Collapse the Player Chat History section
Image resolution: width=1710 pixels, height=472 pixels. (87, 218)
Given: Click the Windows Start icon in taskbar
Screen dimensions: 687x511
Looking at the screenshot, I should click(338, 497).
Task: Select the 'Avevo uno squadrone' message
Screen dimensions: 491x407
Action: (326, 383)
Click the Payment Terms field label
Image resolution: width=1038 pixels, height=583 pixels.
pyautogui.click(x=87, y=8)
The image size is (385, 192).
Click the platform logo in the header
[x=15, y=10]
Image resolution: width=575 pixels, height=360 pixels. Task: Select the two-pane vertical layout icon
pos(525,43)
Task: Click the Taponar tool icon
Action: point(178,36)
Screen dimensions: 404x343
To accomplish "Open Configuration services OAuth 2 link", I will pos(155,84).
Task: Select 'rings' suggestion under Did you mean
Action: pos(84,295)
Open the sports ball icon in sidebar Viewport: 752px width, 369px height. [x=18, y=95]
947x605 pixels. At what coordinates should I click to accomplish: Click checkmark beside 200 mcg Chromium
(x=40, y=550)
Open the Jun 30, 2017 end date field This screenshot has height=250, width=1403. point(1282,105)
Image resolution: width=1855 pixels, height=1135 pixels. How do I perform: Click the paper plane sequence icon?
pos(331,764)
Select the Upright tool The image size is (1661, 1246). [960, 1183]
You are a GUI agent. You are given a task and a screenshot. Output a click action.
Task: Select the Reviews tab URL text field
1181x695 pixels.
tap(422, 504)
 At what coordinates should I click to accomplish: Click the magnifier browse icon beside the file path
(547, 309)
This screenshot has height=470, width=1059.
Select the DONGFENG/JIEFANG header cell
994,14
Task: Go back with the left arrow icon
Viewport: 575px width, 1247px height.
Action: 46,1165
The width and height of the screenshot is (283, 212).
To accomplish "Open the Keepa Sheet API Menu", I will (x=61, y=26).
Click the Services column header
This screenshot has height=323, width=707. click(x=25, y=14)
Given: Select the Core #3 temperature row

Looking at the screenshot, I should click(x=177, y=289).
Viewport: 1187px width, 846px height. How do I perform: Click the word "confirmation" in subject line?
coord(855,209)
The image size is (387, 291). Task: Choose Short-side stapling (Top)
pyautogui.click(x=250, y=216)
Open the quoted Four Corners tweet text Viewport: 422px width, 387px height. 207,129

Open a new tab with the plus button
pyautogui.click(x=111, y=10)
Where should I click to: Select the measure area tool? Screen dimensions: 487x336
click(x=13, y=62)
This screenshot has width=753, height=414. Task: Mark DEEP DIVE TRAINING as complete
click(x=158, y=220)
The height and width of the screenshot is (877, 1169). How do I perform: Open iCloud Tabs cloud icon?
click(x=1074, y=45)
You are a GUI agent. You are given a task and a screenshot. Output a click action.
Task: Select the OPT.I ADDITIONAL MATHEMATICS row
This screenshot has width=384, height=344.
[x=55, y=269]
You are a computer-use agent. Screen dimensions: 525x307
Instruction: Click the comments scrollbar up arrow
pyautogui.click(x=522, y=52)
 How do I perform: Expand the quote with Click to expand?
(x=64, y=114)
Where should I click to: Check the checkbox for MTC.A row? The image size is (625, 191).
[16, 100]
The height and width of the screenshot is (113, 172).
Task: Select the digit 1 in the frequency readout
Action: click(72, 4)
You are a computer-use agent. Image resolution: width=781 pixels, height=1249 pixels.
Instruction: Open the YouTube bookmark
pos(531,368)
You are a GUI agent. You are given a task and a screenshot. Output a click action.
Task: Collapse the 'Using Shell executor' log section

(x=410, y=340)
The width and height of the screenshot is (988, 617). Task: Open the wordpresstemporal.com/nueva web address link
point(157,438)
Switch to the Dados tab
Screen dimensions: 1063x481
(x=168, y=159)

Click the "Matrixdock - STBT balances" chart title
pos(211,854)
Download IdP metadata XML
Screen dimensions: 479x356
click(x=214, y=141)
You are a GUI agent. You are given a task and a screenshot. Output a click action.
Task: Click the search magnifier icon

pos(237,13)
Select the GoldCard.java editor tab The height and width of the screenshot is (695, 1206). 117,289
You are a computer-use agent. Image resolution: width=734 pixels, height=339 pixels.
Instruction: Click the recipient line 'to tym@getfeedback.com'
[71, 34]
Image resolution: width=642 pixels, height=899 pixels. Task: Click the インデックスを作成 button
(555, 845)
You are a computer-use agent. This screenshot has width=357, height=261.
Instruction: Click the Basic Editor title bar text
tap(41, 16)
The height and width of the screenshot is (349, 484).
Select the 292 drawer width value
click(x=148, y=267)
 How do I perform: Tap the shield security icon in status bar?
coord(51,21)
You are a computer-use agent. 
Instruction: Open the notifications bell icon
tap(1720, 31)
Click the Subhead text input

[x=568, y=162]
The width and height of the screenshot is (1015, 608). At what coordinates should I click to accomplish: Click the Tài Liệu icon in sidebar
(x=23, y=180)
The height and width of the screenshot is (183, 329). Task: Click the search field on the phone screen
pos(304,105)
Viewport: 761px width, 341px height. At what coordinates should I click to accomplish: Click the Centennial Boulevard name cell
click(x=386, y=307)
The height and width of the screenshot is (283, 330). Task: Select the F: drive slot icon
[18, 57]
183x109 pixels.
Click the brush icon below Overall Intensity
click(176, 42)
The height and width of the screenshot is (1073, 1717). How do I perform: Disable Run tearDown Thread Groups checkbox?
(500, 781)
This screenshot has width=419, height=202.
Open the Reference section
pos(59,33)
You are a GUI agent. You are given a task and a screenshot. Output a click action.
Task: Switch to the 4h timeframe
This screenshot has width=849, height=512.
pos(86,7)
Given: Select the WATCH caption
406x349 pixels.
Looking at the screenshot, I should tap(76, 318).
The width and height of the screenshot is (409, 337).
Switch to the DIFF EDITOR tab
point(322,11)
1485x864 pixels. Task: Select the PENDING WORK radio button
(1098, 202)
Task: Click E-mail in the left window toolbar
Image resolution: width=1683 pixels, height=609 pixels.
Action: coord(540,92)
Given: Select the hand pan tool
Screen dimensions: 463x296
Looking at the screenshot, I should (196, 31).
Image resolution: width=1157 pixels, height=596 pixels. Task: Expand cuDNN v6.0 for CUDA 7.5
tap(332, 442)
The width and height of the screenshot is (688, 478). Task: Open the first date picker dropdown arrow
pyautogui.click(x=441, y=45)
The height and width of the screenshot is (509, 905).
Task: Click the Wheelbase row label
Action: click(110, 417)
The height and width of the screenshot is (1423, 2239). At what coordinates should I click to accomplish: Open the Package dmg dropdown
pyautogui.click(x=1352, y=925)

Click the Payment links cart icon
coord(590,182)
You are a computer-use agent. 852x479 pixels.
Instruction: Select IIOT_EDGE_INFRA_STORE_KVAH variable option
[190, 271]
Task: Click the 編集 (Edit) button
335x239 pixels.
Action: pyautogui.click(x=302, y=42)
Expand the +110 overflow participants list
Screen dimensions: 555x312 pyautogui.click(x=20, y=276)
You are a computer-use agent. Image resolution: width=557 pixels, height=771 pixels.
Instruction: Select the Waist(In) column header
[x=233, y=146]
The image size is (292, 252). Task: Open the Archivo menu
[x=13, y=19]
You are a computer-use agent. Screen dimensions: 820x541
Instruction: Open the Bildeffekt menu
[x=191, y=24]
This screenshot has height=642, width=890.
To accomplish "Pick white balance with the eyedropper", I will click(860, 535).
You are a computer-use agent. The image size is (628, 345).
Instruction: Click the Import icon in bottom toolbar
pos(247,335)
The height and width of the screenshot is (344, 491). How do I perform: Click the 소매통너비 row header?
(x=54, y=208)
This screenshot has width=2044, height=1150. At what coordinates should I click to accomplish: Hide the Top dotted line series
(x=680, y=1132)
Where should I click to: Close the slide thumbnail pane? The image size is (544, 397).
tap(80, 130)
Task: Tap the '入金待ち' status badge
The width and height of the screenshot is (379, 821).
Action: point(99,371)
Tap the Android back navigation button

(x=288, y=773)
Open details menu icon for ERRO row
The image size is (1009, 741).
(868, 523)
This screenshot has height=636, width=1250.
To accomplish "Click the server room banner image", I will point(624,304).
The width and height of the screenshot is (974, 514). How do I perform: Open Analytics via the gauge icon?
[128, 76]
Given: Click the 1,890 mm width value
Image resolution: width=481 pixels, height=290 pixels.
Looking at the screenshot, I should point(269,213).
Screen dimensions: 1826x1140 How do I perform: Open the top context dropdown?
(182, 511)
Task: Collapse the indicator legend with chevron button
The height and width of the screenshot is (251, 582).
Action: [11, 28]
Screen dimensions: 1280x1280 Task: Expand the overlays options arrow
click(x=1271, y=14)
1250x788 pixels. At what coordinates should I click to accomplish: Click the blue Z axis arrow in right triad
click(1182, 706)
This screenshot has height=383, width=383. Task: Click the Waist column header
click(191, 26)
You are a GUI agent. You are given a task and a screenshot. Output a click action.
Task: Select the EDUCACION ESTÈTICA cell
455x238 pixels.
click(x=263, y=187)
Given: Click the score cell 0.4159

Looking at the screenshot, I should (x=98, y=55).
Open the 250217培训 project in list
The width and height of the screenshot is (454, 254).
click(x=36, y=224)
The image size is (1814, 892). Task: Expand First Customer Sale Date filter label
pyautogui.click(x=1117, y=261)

- _Problem description_
Please print the entries above unchanged, from the line containing "Click the Services column header" through the line containing "(x=410, y=340)".

- _Answer to the exercise_
Click the Services column header
This screenshot has height=323, width=707. click(x=25, y=14)
Given: Select the Core #3 temperature row

Looking at the screenshot, I should click(x=177, y=289).
Viewport: 1187px width, 846px height. How do I perform: Click the word "confirmation" in subject line?
coord(855,209)
The image size is (387, 291). Task: Choose Short-side stapling (Top)
pyautogui.click(x=250, y=216)
Open the quoted Four Corners tweet text Viewport: 422px width, 387px height. 207,129

Open a new tab with the plus button
pyautogui.click(x=111, y=10)
Where should I click to: Select the measure area tool? Screen dimensions: 487x336
click(x=13, y=62)
This screenshot has width=753, height=414. Task: Mark DEEP DIVE TRAINING as complete
click(x=158, y=220)
The height and width of the screenshot is (877, 1169). How do I perform: Open iCloud Tabs cloud icon?
click(x=1074, y=45)
You are a GUI agent. You are given a task and a screenshot. Output a click action.
Task: Select the OPT.I ADDITIONAL MATHEMATICS row
This screenshot has width=384, height=344.
[x=55, y=269]
You are a computer-use agent. Screen dimensions: 525x307
Instruction: Click the comments scrollbar up arrow
pyautogui.click(x=522, y=52)
 How do I perform: Expand the quote with Click to expand?
(x=64, y=114)
Where should I click to: Check the checkbox for MTC.A row? The image size is (625, 191).
[16, 100]
The height and width of the screenshot is (113, 172).
Task: Select the digit 1 in the frequency readout
Action: click(72, 4)
You are a computer-use agent. Image resolution: width=781 pixels, height=1249 pixels.
Instruction: Open the YouTube bookmark
pos(531,368)
You are a GUI agent. You are given a task and a screenshot. Output a click action.
Task: Collapse the 'Using Shell executor' log section

(x=410, y=340)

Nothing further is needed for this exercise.